Start of Data excerpts
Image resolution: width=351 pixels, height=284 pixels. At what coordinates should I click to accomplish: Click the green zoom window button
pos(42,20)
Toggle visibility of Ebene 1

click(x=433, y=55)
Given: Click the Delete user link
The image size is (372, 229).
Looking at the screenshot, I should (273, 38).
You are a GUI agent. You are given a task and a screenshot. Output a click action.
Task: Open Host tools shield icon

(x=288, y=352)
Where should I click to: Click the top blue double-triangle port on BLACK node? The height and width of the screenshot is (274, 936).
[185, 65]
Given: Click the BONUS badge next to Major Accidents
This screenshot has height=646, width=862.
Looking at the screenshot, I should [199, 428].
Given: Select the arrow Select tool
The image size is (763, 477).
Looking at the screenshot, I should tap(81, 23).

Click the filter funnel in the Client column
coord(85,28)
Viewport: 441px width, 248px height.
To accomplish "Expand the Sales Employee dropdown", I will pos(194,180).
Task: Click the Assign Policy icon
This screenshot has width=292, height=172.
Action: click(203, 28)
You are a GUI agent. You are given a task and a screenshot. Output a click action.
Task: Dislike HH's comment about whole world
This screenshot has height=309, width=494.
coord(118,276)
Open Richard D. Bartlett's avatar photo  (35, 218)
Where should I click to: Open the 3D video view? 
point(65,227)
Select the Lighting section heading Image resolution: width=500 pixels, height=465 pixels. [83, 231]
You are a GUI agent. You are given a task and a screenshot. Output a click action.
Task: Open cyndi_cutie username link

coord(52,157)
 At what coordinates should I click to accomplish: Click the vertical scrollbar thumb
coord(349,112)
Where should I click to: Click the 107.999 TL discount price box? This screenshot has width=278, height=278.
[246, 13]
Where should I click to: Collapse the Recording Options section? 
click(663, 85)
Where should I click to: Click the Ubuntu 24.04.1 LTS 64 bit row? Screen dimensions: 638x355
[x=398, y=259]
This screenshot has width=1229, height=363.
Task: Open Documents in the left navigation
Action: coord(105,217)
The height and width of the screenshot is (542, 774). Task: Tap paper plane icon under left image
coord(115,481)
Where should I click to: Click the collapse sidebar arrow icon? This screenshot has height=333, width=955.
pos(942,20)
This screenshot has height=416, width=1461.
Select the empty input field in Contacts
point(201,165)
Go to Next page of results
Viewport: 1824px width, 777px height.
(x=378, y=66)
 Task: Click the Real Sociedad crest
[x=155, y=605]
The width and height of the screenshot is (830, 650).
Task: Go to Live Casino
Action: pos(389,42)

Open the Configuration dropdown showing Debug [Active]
End of Data excerpts
Your goal:
Each record must be repeated exactly as it is.

Answer to this problem:
Image resolution: width=351 pixels, height=284 pixels. At what coordinates should I click to accomplish: Click the green zoom window button
pos(42,20)
Toggle visibility of Ebene 1

click(x=433, y=55)
Given: Click the Delete user link
The image size is (372, 229).
Looking at the screenshot, I should (273, 38).
You are a GUI agent. You are given a task and a screenshot. Output a click action.
Task: Open Host tools shield icon

(x=288, y=352)
Where should I click to: Click the top blue double-triangle port on BLACK node? The height and width of the screenshot is (274, 936).
[185, 65]
Given: Click the BONUS badge next to Major Accidents
This screenshot has height=646, width=862.
Looking at the screenshot, I should [199, 428].
Given: Select the arrow Select tool
The image size is (763, 477).
Looking at the screenshot, I should tap(81, 23).

Click the filter funnel in the Client column
coord(85,28)
Viewport: 441px width, 248px height.
To accomplish "Expand the Sales Employee dropdown", I will pos(194,180).
Task: Click the Assign Policy icon
This screenshot has width=292, height=172.
Action: click(203, 28)
You are a GUI agent. You are given a task and a screenshot. Output a click action.
Task: Dislike HH's comment about whole world
This screenshot has height=309, width=494.
coord(118,276)
Open Richard D. Bartlett's avatar photo  (35, 218)
Where should I click to: Open the 3D video view? 
point(65,227)
Select the Lighting section heading Image resolution: width=500 pixels, height=465 pixels. [83, 231]
You are a GUI agent. You are given a task and a screenshot. Output a click action.
Task: Open cyndi_cutie username link

coord(52,157)
 At what coordinates should I click to accomplish: Click the vertical scrollbar thumb
coord(349,112)
Where should I click to: Click the 107.999 TL discount price box? This screenshot has width=278, height=278.
[246, 13]
Where should I click to: Collapse the Recording Options section? 
click(663, 85)
Where should I click to: Click the Ubuntu 24.04.1 LTS 64 bit row? Screen dimensions: 638x355
[x=398, y=259]
This screenshot has width=1229, height=363.
Task: Open Documents in the left navigation
Action: coord(105,217)
The height and width of the screenshot is (542, 774). Task: Tap paper plane icon under left image
coord(115,481)
Where should I click to: Click the collapse sidebar arrow icon? This screenshot has height=333, width=955.
pos(942,20)
This screenshot has height=416, width=1461.
Select the empty input field in Contacts
point(201,165)
Go to Next page of results
Viewport: 1824px width, 777px height.
(x=378, y=66)
 Task: Click the Real Sociedad crest
[x=155, y=605]
The width and height of the screenshot is (830, 650).
Task: Go to Live Casino
Action: pos(389,42)

Open the Configuration dropdown showing Debug [Active]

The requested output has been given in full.